According to the paper, these are the three main requirements for a survey to produce meaningful results:
- You have a targeted, identifiable audience whose attitudes can be measured.
- You need to know more about how your media or other outreach affected an audience’s awareness and feelings. (Unlike attitudes, behavior can be measured in other ways.)
- High levels of resources are spent communicating to a narrowly defined audience.
Some further questions explored in the paper should help you decide whether survey research is an effective and practical choice, as opposed to e.g. content analysis (measuring quantity and quality of media exposure), or counting website hits or signatures on a petition.
- Can you clearly define your audience for communication? Can you find
the audience members? - Is your audience targeted enough for you to reach with available resources?
- Do you have a definite period in which your audience is receiving
campaign communications? - Is there a more direct way to evaluate the audience and its response to your communication?
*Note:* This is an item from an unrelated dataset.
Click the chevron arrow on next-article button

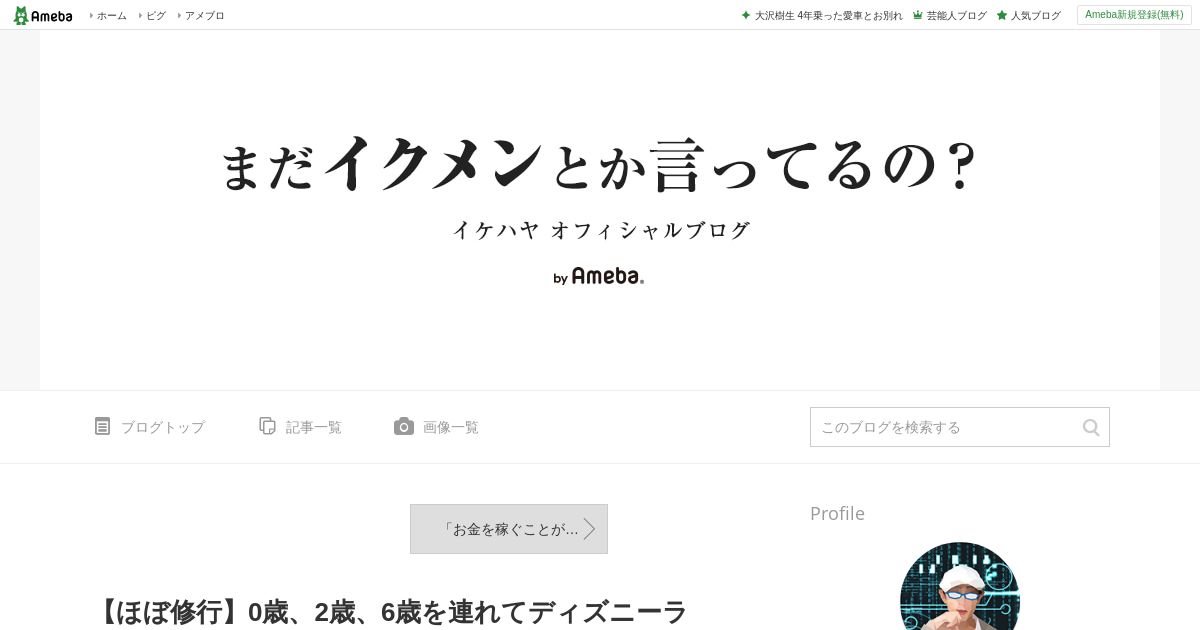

Are there alternative measures that make more sense?
The paper goes on to discuss briefly three types of survey and their methodologies:
- Benchmark polls define where an audience stands in order either to inform a communications strategy or to set a marker for future polling of the same audience.
- Pre and post polls are taken just before your campaign begins and just after it ends to measure recall of your communications: both whether the audience recalls it at all, and, if they do, what they specifically remember.
- Tracking surveys are polls that take place during campaign activities involving roughly the same number of interviews every day for a given period, in order to discover which message or type of media breaks through.